1966 in Television - Events

Events

  • January 3 – Hullabaloo shows promotional videos of The Beatles songs "Day Tripper" and "We Can Work It Out".
  • January 8 – Shindig! airs for the last time on ABC, with musical guests the Kinks and the Who.
  • January 11 – Dorothy Malone resumes the role of Constance Carson on Peyton Place (she had been temporarly replaced by Lola Albright).
  • January 13 – Tabitha is born on the Bewitched episode titled, "And Then There Were Three."
  • February 1 – KFBB-TV in Great Falls, Montana becomes the first station in that state to affiliate primarily with ABC.
  • February 5 – ABC Scope begins to devote itself exclusively to coverage of the Vietnam war.
  • February 13 - The Rolling Stones make another appearance on The Ed Sullivan Show.
  • February 15 – Citing circumstances beyond his control, Fred Friendly resigns from CBS News.
  • February 18 – An Evening with Carol Channing airs on CBS.
  • February 23 – Television comes to Greece with the launch of ERT.
  • February 27 – Perry Mason airs its only color episode, "The Case of the Twice-Told Twist."
  • March 30 – The special Color Me Barbra, with Barbra Streisand, airs on CBS.
  • April 18 – The Academy Awards air in color for the first time, on ABC.
  • May 15 – The first Japanese popular Owarai variety show program, Shoten, debuts on Nippon Television Network, and will be watched by more than 25 million Japanese every week.
  • June 5 – The Beatles make a taped appearance on The Ed Sullivan Show, debuting their music videos for "Rain" and "Paperback Writer."
  • June – ABS-CBN introduces color television to the Philippines, using NTSC.
  • July 1 – Color television is launched in Canada in both English and French, also using NTSC.
  • July 10 – Ultraman debuts on TBS in Japan. The character would spawn over 16 television adaptions over the next 40 years.
  • July 16 – The Miss Universe pageant goes color.
  • July 30 - An all-time record United Kingdom television audience of more than 32,000,000 watches the England national football team beat West Germany 4-2 to win the FIFA World Cup at Wembley.
  • August 6 – In a post-fight interview, Howard Cosell honors Muhammad Ali's wishes to no longer be referred to as Cassius Clay, contrasting with the approach of most other sports reporters of the time.
  • Summer – Patrick McGoohan quits the popular spy series Danger Man (aired in the US as Secret Agent) after filming only two episodes of the fourth season, in order to produce and star in The Prisoner, which begins filming in September.

*Excerpted data*.

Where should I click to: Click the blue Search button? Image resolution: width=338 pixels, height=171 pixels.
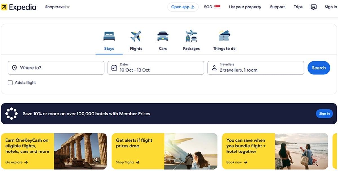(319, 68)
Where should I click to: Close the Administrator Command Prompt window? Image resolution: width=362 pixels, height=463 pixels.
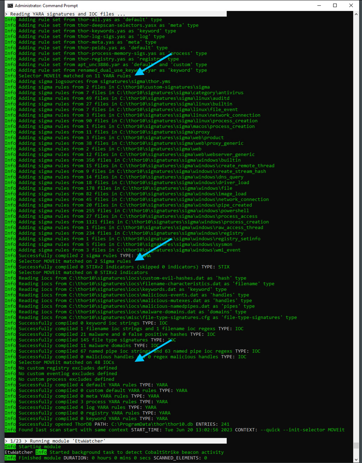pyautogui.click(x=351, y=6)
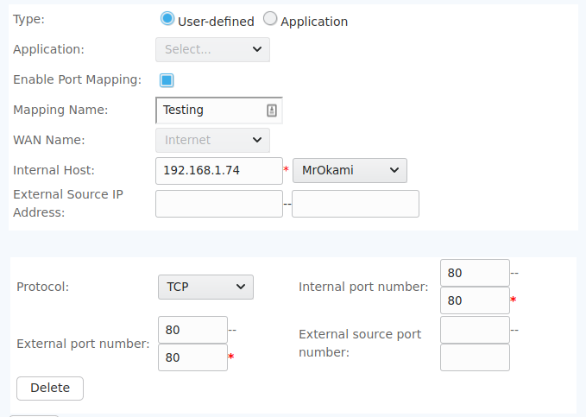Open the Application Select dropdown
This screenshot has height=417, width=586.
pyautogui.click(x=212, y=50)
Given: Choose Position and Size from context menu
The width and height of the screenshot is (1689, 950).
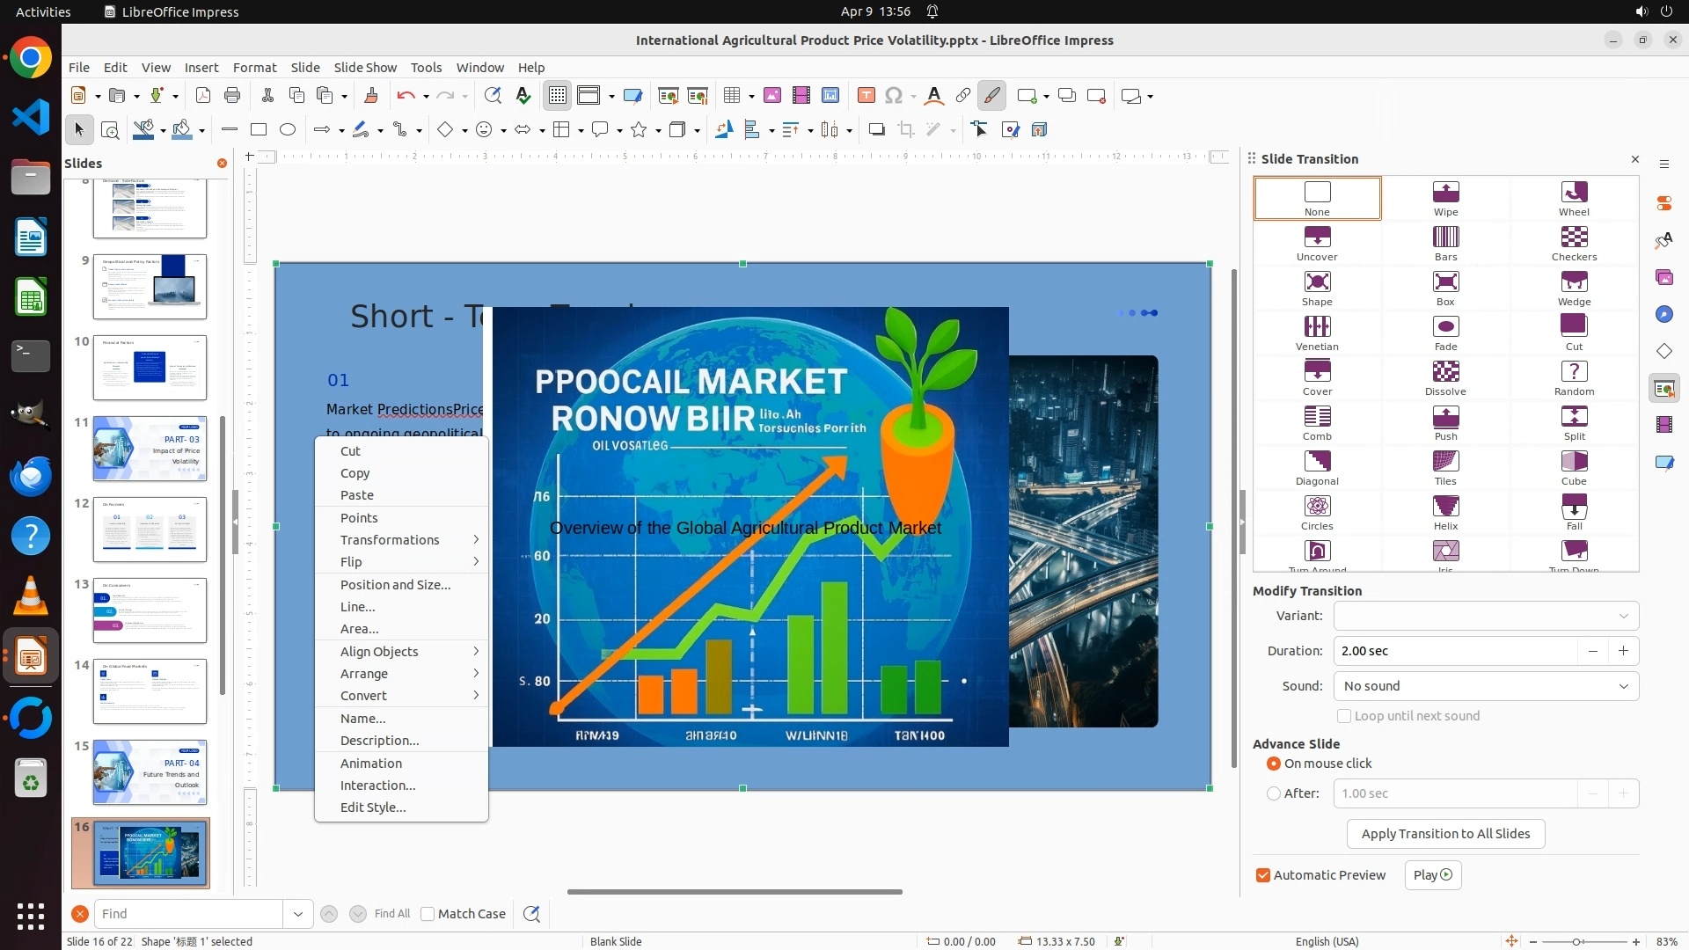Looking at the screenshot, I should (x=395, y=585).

*The problem*. Continue the 1966 television events list above, starting after its final entry about Patrick McGoohan and The Prisoner.

*Result for this task*.
  • September 8 – The first episode of Star Trek ("The Man Trap") is aired.
  • September 10 – A night of firsts for the Miss America Pageant—its first color TV broadcast and its first airing on NBC.
  • September 11 - The Rolling Stones make another appearance on The Ed Sullivan Show.
  • September 19 – Color television comes to Alaska as KENI-TV airs the premiere episode of That Girl ("Don't Just Do Something, Stand There", which had aired in the "lower 48" on September 8).
  • October 2 – The four-part serial Talking to a Stranger, acclaimed as one of the finest British television dramas of the 1960s, begins transmission in the Theatre 625 strand on BBC2.
  • October 6 – After quickly cancelling The Tammy Grimes Show, ABC fills the void by launching a prime-time edition of The Dating Game. The show's success leads to The Newlywed Game's own prime-time edition in January 1967.
  • October 15 – A TV version of the musical Brigadoon is telecast on ABC as a special, using an updated script and story line and re-introducing some of the songs cut from the 1954 movie. The production stars Robert Goulet, Peter Falk and Sally Ann Howes, also featuring Edward Villella and Marlyn Mason. The special airs only one other time, in 1967, before disappearing completely.
  • October 17 – All of NBC's news programming begins airing in full-color.
  • October 27 – It's the Great Pumpkin, Charlie Brown airs for the first time on CBS.
  • October 29 – Actor William Hartnell makes his last regular appearance as the First Doctor in the concluding moments of Episode 4 of the Doctor Who serial The Tenth Planet. Actor Patrick Troughton briefly appears as the Second Doctor at the conclusion of the serial.
  • November 5 – Actor Patrick Troughton appears in his first full Doctor Who serial The Power of the Daleks as the Second Doctor.
  • November 16 – Cathy Come Home, one of the best-known plays ever to be televised in the UK, is presented in BBC1's The Wednesday Play anthology strand.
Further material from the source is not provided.